On Fri, Apr 10, 2015 at 03:26:02PM +0200, Thomas HUMMEL wrote:
We tried with sssd 1.12.4 and it doesn't fix the problem
Further on the debug process, we wanted to know if the problem comes from slurm, glibc or sssd. Here's what we've tried :
1. we hacked slurmd code to add a getgroups() call before and after slurm calls initgroups() :
debug2("Uncached user/gid: %s/%ld", job->user_name, (long)job->gid); debug2("Before initgroups number of groups for %s/%ld : %d", job->user_name, (long)job->gid, getgroups(0, NULL)); if ((rc = initgroups(job->user_name, job->gid))) { if ((errno == EPERM) && (getuid() != (uid_t) 0)) { debug("Error in initgroups(%s, %ld): %m", job->user_name, (long)job->gid); } else { error("Error in initgroups(%s, %ld): %m", job->user_name, (long)job->gid); } return -1; } debug2("After initgroups number of groups for %s/%ld : %d", job->user_name, (long)job->gid, getgroups(0, NULL)); return 0;
-> when the problem occurs (note that slurmd is running as root before dropping privileges) :
Apr 10 17:10:28 myriad-n407 slurmstepd[7219]: Before initgroups number of groups for njoly/3044 : 0 Apr 10 17:10:28 myriad-n407 slurmstepd[7219]: After initgroups number of groups for njoly/3044 : 1
-> when the problem does not occur
Apr 10 17:32:14 myriad-n407 slurmstepd[11075]: Before initgroups number of groups for njoly/3044 : 0 Apr 10 17:32:14 myriad-n407 slurmstepd[11075]: After initgroups number of groups for njoly/3044 : 11
So our understanding is that slurm is not to blame
Note : in previous tests where we put a getgroups() elsewhere in the code, sometimes we noticed that more than one group was retrieved. So sometimes a subset of the supplementary groups is retrieved.

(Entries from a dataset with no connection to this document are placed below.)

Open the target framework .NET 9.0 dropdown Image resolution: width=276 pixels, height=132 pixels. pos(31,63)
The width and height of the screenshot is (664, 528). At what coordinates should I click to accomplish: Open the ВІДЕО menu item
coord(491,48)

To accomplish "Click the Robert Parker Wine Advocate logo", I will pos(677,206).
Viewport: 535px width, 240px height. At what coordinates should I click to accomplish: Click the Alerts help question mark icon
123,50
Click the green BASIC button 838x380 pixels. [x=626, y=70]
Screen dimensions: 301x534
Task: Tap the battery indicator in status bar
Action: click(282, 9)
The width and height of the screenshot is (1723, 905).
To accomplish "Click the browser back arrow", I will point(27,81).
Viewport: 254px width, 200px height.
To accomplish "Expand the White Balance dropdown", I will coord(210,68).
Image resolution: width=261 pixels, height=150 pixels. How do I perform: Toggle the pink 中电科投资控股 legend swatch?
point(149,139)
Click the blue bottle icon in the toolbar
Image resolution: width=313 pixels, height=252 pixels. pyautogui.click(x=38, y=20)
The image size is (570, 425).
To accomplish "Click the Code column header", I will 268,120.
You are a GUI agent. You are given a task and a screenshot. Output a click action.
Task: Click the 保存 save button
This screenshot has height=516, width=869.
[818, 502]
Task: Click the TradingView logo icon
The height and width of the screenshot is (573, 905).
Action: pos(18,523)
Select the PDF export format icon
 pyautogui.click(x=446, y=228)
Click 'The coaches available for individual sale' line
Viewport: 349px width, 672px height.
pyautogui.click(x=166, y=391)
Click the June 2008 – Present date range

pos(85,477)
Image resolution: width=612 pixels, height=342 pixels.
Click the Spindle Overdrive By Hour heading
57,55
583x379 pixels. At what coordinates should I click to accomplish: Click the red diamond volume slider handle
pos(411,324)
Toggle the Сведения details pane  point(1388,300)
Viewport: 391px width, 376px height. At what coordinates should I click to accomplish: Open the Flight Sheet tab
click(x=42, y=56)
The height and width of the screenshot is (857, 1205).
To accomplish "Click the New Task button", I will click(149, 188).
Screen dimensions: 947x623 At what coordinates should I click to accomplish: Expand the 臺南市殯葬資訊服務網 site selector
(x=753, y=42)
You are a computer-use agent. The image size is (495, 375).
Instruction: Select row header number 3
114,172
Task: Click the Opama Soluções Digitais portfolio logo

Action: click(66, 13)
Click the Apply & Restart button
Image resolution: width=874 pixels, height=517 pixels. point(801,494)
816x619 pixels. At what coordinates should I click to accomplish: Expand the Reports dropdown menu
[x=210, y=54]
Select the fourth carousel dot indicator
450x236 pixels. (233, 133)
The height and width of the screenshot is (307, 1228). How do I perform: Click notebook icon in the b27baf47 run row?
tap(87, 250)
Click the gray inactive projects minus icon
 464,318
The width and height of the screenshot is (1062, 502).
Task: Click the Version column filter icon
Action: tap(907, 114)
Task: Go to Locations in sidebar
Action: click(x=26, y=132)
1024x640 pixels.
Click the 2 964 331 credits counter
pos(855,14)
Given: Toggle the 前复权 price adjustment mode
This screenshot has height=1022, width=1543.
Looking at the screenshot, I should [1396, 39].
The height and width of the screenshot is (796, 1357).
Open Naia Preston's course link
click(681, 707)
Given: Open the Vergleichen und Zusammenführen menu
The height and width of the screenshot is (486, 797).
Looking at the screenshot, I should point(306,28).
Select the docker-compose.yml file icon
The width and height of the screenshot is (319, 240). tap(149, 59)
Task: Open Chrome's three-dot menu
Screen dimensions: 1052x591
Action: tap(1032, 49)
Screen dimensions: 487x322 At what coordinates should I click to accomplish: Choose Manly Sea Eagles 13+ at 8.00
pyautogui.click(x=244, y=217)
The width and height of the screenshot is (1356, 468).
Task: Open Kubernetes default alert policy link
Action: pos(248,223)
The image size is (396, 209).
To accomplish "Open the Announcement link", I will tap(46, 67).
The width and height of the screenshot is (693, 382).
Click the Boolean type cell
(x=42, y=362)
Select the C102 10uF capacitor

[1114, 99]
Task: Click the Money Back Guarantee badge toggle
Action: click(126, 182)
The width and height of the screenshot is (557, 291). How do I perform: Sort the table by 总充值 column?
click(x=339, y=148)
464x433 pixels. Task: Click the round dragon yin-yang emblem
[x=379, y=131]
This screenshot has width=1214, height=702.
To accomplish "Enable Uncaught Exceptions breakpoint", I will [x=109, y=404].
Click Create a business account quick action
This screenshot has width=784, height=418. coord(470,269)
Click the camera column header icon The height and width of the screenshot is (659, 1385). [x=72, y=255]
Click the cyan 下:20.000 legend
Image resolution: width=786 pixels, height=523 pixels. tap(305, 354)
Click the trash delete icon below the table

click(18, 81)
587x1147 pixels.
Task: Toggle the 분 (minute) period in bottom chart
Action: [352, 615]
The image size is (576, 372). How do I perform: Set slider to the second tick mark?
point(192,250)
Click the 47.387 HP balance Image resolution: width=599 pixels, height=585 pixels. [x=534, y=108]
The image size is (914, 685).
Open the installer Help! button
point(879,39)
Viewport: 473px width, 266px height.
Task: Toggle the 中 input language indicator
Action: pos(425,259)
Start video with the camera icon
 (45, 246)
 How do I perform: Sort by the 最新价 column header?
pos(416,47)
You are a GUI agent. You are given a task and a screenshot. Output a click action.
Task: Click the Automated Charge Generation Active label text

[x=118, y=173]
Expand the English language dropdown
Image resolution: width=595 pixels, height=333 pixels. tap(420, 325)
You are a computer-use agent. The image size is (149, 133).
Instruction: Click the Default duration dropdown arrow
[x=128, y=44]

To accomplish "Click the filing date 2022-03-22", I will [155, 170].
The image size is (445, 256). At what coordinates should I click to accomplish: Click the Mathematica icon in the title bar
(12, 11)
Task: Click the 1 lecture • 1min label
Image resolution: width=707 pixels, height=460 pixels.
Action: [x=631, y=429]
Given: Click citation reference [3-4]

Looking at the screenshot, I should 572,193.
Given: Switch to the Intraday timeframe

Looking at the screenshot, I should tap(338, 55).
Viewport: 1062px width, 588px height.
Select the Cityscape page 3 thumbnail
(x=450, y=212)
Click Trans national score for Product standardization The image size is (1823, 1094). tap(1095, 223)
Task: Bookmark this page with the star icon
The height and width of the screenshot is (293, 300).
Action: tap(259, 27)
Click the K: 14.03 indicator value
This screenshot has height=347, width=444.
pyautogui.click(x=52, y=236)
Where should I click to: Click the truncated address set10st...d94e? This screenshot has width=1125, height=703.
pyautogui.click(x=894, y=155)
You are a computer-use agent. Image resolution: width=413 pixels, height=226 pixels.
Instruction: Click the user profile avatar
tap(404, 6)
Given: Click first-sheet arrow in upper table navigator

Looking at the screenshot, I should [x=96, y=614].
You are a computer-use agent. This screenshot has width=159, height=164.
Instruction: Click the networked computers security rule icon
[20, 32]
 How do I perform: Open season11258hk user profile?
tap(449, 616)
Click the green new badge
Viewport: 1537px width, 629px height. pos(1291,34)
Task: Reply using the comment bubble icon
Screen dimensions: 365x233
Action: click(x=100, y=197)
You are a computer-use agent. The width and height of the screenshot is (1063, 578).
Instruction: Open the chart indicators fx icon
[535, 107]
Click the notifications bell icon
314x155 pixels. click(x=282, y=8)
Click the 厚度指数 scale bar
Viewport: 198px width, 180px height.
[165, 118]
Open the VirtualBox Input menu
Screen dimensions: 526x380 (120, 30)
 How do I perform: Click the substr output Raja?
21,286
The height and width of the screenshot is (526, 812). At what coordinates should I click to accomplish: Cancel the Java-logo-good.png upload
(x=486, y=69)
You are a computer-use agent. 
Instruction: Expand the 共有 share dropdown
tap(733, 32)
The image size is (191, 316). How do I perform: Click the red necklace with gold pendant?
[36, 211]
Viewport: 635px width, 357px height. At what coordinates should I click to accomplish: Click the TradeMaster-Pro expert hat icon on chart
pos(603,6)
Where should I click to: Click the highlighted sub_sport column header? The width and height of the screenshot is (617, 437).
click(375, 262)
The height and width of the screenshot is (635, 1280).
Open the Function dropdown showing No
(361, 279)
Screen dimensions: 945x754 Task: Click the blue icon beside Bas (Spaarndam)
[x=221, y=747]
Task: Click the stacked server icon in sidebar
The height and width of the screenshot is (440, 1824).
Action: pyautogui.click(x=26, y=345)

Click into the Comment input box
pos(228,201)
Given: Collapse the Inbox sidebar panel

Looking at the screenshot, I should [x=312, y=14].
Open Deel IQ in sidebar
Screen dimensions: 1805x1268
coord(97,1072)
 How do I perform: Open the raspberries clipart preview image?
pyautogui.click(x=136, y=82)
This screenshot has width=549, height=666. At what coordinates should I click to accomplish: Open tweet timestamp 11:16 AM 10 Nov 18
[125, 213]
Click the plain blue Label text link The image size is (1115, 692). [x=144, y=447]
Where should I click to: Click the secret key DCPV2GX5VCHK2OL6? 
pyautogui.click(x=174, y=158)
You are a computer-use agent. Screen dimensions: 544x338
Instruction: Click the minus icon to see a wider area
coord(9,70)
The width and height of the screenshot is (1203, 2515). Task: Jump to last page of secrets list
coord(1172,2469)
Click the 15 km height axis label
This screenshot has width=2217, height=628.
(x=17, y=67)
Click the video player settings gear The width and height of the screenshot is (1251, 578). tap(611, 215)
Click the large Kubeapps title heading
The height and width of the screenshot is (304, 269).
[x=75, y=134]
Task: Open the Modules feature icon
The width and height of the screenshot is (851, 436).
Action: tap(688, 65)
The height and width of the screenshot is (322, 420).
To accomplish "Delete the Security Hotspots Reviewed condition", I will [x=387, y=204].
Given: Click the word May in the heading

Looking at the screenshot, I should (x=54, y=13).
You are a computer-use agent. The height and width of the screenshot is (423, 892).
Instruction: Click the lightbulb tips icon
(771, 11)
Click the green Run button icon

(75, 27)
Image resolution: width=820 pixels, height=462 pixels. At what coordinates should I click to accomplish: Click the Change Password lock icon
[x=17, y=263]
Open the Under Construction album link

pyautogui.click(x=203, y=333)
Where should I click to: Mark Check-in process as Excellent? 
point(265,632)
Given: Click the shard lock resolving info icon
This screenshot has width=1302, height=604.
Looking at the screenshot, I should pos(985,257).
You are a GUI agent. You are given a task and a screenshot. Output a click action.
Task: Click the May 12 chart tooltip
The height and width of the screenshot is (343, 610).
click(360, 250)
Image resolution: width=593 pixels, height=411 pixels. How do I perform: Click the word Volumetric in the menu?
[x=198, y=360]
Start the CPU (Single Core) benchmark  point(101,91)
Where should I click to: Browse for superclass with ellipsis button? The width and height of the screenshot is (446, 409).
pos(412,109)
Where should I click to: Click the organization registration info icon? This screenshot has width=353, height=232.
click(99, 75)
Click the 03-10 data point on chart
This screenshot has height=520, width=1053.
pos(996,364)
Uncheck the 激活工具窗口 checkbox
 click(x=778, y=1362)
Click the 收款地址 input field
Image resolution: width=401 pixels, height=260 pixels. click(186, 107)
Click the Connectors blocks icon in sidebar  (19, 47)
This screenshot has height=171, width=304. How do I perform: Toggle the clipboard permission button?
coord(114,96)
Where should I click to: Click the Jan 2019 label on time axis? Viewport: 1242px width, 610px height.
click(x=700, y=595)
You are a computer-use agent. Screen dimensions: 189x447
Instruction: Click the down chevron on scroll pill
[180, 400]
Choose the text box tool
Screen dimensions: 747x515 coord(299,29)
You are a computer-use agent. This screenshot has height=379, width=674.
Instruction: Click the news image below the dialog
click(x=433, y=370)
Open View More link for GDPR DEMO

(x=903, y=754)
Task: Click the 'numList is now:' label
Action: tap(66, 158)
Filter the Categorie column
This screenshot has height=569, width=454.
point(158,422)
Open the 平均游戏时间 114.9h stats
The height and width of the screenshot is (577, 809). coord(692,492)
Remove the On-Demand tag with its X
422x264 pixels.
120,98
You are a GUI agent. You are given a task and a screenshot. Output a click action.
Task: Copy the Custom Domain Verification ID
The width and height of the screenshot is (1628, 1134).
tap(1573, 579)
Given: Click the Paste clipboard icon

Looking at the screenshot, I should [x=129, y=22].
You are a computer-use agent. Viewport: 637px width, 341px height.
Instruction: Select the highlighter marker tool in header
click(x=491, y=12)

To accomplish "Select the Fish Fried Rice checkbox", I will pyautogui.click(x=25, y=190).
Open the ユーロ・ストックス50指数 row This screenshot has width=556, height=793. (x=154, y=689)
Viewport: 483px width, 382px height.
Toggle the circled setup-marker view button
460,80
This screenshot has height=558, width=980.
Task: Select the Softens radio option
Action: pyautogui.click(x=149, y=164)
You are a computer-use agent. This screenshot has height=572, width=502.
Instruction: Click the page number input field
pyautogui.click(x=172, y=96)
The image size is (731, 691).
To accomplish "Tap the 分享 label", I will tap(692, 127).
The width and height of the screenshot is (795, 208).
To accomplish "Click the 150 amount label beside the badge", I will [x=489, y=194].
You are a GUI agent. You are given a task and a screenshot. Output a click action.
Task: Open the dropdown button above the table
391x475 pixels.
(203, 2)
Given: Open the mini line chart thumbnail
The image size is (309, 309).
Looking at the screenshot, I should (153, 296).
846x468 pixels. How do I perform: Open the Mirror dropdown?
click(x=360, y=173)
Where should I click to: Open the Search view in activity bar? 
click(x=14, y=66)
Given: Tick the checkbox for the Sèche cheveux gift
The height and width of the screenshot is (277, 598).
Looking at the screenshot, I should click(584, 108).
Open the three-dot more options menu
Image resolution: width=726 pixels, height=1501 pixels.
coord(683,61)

2. We stopped sssd and remove the cache files (mc/* db/*) and put the user in /etc/passwd file and all his supplementary (as well as his primary group) groups in /etc/group :
-> the problem does not occur anymore
So we think that glibc is not to blame either.
Conclusion : it seems to us that it really is an sssd problem. Can you hint us somewhere in the sssd source code we can start to further investigate because we are unable to build a test case without slurm.
Thanks